Sure enough. The Satanic Temple has expressed its excitement for the “opportunities [the bill] presents for the Satanic Temple to support services and programs to school children in our state.” While one of the bill’s authors seems to have suggested that she had Christian ministers in mind, the bill as written would allow for any religion to be represented, and by any person who feels like representing it.

The National Anthem

House Bill 587 is simple enough. To promote patriotism, the bill adds this paragraph to the subject areas to be taught in grades 1 through 12:

The social studies curriculum shall include instruction related to the words and music of the national anthem, the meaning and history of the national anthem, the object and principles of the government of the United States, the sacrifices made by the founders of the United States, the important contributions made by all who have served in the armed forces of the United States since the founding, and how to love, honor, and respect the national anthem.
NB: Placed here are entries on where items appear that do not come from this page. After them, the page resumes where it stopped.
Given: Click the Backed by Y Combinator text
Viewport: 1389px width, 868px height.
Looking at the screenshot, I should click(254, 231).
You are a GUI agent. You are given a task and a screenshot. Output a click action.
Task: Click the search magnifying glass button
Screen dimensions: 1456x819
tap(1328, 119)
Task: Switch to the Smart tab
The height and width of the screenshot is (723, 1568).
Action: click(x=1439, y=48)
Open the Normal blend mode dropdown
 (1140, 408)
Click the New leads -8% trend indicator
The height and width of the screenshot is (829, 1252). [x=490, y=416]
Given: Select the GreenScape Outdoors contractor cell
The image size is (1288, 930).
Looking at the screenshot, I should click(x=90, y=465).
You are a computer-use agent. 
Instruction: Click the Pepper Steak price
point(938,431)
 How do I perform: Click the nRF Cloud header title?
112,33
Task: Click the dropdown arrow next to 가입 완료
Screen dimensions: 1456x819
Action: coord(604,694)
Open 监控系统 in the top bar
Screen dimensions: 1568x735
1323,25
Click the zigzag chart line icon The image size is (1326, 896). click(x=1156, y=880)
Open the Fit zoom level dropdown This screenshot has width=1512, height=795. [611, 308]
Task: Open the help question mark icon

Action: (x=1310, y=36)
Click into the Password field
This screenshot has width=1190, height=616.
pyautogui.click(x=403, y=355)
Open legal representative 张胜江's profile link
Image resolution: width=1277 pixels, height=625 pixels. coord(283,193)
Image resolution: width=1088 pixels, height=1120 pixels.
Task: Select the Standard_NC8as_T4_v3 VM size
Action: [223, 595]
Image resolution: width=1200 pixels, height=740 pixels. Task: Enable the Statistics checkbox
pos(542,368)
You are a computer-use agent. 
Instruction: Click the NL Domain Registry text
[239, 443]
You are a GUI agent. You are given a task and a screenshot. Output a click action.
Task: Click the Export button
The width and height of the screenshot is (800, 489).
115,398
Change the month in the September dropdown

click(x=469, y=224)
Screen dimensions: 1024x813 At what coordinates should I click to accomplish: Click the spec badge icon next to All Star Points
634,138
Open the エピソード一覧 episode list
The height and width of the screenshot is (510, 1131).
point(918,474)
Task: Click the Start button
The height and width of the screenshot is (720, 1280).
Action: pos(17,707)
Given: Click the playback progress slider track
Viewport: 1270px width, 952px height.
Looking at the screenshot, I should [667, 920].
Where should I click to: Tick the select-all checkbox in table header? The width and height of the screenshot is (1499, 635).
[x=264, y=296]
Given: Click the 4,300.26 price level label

To make this happen, schools are instructed to have all classroom teachers lead students in at least one verse of the anthem every day. On specially designated “patriotic occasions,” they are required to sing all four verses. The local board may also require all four verses before certain school activities.

Students or teachers “shall not compelled” to sing over their objections, but all are required “to show full respect to the national anthem” by standing at attention, if physically able, “and maintaining a respectful silence.”

Private schools, even those accepting taxpayer-funded vouchers, are exempt from the proposed law.